Can employees continue to work from home as they did during the Covid lockdown, or should they all return to the office for work as was the case before the pandemic? It is a raging debate around the world. According to a Gallup research study, post-pandemic, only 9% of employees want to work from the office all day, while 32% of them only want to work from their homes, and 59% of employees surveyed prefer hybrid work schedules. Are . But there is no clarity on how many days a week an employee should attend office in the hybrid-work format.
Amidst all this ambiguity, the larger issue is that employees and their managers differ in how they evaluate the productivity of employees who work from home. According to a study conducted by Microsoft among 20,000 employees in 11 countries, a vast majority of respondents, 87% of them, described themselves as productive at work. But what was surprising was that only 12% of team leaders said they were very confident that their teams were productive while working from home. Microsoft dubbed this disconnect a case of “productivity paranoia”.
At the heart of all these debates about where to work is an important question: is work a divisible concept? If it’s neatly divisible so that each part can be taken care of by one person, work-from-anywhere should be an ideal option. On the other hand, if work is truly a collaborative process, working together as a team in one location is ideal.
As part of adopting a scientific approach to the concept of work, it was FW Taylor who first introduced the concept of work as a divisible process. As work was divided into discrete specialized activities, along with assembly lines in the factory, the level of specialization and productivity improved. But there was also a huge downside to this way of doing things. The individual worker felt like just another cog in a larger impersonal circle. The workers were unable to see the larger goal of their work – they only saw themselves as masons, so to speak, and not as builders of a cathedral. Fortunately, in the late 20th century, Japanese companies came up with workplace rituals to create a more holistic sense of camaraderie in the workplace and atone for the sins of the assembly line.
Is work in the knowledge economy divisible and should it follow the assembly line-based processes of the industrial age? The book The Knowledge Illusion: Why We Never Walk Alone by Steven Sloman and Philip Fernbach reminds us of some harsh realities about the knowledge economy. The authors remind us that intelligence does not reside in the mind of any one individual, but in the collective mind of a society. Therefore, to make a positive contribution, individuals must rely more on their ability to work with others than on their individual mental strength.
Until recently, brain technologies only allowed the study of individual brain processes and hence of individual intelligence. Now, technologies such as electroencephalography (EEG) and functional near-infrared spectroscopy (fNIRS) let scientists scan the brains of many people as they interact with others. Using these tools, studies have found evidence for what is known as the “interactive brain hypothesis”: a premise that when people interact socially, their brains engage in different neural processes. , when the same people are thinking or acting on their own.
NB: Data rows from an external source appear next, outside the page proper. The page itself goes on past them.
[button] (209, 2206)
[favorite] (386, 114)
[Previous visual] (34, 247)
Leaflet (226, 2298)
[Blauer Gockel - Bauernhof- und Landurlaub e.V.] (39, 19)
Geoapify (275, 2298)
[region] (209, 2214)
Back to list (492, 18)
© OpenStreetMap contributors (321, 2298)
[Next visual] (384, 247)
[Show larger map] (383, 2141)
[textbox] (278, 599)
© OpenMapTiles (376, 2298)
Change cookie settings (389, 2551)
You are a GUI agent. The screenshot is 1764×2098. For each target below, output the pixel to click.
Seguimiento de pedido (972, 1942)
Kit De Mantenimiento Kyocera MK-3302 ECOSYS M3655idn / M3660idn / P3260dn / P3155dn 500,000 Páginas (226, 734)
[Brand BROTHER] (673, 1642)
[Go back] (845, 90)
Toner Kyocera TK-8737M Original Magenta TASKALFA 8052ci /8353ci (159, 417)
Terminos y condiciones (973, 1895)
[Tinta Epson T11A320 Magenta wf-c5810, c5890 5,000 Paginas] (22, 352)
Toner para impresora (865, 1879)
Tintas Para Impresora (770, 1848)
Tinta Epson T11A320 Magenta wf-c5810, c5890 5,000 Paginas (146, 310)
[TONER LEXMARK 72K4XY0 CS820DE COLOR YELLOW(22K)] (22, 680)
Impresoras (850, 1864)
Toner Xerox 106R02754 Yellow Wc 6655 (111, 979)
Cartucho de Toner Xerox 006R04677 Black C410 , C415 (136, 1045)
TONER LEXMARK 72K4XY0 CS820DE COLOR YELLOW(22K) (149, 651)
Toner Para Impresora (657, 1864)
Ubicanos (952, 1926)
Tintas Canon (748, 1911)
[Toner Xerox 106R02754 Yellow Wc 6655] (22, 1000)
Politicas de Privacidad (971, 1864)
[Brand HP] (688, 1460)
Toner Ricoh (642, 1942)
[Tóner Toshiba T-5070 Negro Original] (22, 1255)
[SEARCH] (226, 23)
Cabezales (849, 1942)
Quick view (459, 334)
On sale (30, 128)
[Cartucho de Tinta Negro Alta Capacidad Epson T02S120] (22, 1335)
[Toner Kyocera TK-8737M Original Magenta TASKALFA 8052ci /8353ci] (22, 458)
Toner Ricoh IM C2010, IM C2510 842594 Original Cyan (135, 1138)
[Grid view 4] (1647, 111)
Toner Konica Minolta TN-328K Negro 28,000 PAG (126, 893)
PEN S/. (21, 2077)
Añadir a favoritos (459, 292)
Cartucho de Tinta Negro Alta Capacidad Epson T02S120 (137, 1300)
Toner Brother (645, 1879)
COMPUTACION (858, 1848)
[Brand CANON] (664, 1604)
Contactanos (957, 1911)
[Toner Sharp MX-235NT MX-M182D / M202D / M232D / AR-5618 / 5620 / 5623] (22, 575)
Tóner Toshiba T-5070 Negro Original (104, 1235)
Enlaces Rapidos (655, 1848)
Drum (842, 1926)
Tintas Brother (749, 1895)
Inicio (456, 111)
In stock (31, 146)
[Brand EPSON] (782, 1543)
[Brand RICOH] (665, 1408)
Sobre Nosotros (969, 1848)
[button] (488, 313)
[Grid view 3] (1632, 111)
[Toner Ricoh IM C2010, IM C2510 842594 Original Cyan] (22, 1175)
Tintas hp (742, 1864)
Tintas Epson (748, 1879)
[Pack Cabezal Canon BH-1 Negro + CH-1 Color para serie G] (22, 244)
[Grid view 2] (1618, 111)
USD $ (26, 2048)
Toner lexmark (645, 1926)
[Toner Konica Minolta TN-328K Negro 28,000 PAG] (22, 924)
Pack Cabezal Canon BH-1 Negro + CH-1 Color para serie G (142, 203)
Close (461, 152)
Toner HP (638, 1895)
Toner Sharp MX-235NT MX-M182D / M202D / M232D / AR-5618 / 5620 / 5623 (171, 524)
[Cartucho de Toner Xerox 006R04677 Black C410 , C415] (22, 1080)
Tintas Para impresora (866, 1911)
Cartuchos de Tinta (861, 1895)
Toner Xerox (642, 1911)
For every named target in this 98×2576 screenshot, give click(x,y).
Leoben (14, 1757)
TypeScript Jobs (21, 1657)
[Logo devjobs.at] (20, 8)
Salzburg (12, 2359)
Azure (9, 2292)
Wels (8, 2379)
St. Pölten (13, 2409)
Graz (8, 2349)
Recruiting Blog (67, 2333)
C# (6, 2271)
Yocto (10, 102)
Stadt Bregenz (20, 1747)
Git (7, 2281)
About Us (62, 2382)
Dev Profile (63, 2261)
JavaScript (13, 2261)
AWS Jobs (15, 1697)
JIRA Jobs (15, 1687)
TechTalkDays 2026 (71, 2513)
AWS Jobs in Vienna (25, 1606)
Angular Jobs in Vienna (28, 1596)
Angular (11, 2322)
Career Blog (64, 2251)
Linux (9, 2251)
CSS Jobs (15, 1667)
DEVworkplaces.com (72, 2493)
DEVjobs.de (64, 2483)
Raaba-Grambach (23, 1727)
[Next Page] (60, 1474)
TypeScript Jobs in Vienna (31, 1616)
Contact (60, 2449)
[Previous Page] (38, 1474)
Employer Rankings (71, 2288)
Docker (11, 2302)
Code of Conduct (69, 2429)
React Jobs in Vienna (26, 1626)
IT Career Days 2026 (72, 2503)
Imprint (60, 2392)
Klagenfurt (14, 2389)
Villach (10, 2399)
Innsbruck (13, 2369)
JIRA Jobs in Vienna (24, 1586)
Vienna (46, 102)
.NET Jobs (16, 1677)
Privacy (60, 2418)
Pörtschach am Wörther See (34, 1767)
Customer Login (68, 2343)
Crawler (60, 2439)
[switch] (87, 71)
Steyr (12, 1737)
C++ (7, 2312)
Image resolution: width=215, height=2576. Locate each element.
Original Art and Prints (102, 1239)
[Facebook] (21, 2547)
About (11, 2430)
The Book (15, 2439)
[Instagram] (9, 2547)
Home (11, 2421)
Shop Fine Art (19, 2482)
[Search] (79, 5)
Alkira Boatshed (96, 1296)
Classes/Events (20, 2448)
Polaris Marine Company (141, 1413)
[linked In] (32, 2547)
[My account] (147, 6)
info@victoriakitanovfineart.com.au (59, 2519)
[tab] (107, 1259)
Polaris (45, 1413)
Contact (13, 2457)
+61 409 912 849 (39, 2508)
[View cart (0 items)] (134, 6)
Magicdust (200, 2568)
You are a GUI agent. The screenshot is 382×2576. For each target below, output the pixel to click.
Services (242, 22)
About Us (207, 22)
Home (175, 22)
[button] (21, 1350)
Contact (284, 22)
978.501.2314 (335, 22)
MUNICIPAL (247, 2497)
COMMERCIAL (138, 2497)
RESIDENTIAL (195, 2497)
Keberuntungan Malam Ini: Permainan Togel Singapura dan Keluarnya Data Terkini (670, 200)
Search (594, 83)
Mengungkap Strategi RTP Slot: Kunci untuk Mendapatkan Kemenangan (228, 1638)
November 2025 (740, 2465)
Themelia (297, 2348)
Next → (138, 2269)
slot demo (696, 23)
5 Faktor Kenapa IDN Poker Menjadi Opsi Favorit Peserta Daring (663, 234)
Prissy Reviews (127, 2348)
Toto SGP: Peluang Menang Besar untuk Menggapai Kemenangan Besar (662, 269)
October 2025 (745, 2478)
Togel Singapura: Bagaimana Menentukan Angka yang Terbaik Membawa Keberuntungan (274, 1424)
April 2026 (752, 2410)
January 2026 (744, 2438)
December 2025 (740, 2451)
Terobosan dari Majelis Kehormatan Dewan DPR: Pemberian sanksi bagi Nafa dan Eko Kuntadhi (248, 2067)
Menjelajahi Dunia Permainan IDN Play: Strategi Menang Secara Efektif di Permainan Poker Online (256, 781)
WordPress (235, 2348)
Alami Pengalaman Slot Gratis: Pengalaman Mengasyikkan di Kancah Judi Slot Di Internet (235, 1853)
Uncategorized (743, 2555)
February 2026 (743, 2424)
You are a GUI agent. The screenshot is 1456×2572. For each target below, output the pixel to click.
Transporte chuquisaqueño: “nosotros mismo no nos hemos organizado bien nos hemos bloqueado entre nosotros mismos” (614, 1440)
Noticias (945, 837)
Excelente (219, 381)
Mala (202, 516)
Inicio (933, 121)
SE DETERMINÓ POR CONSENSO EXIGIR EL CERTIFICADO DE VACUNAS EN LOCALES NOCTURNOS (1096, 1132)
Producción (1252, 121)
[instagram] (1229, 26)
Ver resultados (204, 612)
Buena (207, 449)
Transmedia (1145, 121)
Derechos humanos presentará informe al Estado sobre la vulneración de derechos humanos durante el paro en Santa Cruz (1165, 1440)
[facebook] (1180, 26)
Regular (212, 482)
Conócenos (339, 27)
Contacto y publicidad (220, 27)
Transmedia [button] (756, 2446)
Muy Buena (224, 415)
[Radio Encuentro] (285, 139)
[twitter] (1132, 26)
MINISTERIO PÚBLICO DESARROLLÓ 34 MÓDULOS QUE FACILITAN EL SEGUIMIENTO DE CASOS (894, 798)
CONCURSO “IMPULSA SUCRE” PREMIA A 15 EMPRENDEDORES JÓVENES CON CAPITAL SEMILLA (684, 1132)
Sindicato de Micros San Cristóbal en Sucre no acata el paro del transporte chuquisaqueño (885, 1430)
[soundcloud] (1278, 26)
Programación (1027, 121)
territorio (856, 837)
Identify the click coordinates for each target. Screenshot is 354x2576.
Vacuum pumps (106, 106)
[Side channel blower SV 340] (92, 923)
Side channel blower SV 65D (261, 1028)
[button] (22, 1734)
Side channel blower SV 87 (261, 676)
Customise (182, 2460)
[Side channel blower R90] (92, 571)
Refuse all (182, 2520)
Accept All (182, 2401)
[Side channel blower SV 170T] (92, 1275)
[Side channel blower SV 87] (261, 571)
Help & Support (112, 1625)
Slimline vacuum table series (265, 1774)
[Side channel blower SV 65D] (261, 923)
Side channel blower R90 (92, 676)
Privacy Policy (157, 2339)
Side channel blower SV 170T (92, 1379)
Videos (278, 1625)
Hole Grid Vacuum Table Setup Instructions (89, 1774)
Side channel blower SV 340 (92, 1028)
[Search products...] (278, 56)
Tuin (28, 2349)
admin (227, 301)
In Annie Murphy Paul’s book The Extended Mind: The Power of Thinking Outside the Brain, the author reminds us that human thought is hypersensitive to context, and one of the most powerful contexts of all is the presence of other people. In addition, a 2019 study published in the Proceedings of the National Academy of Sciences found that the development of critical skills such as establishing hypotheses, designing experiments, and analyzing data is facilitated by students’ engagement with their peers in laboratory settings. was closely related. Therefore, there is no doubt that the development of intelligent thinking is much more a social process than an individual one. We work best when we think and act socially.
The lonely feeling, of individuals working alone with their heads down, will undoubtedly continue to be an integral part of any work process. Walking away from a problem and getting all team members working on it is an important step in any innovation process.
The pain of annoying commute in big city traffic to reach an office is definitely a reality. Therefore, as flexible working hours, which help avoid extreme traffic congestion, are sure to become the new work norm, solitude at work will always be an exception and not the rule.
Workers’ protests in the streets of Chicago in 1886 are considered by most to have contributed to the establishment of the global 8-hour-day working norm. At a time when the working day ranged from 10 to 16 hours, the 8 hour work day was a paradigm shift.
The forces induced by the COVID pandemic will bring about even more drastic permanent changes in the work environment. The number of working hours will be reduced even further. Work will increasingly become a pleasurable activity.
Emerging learning from neuroscience and the social sciences that intelligent thinking is a social process and not an individual process will guide the future of work. The work office would be more about discussions around the conference table and less about someone at the dinner table in a pyjama.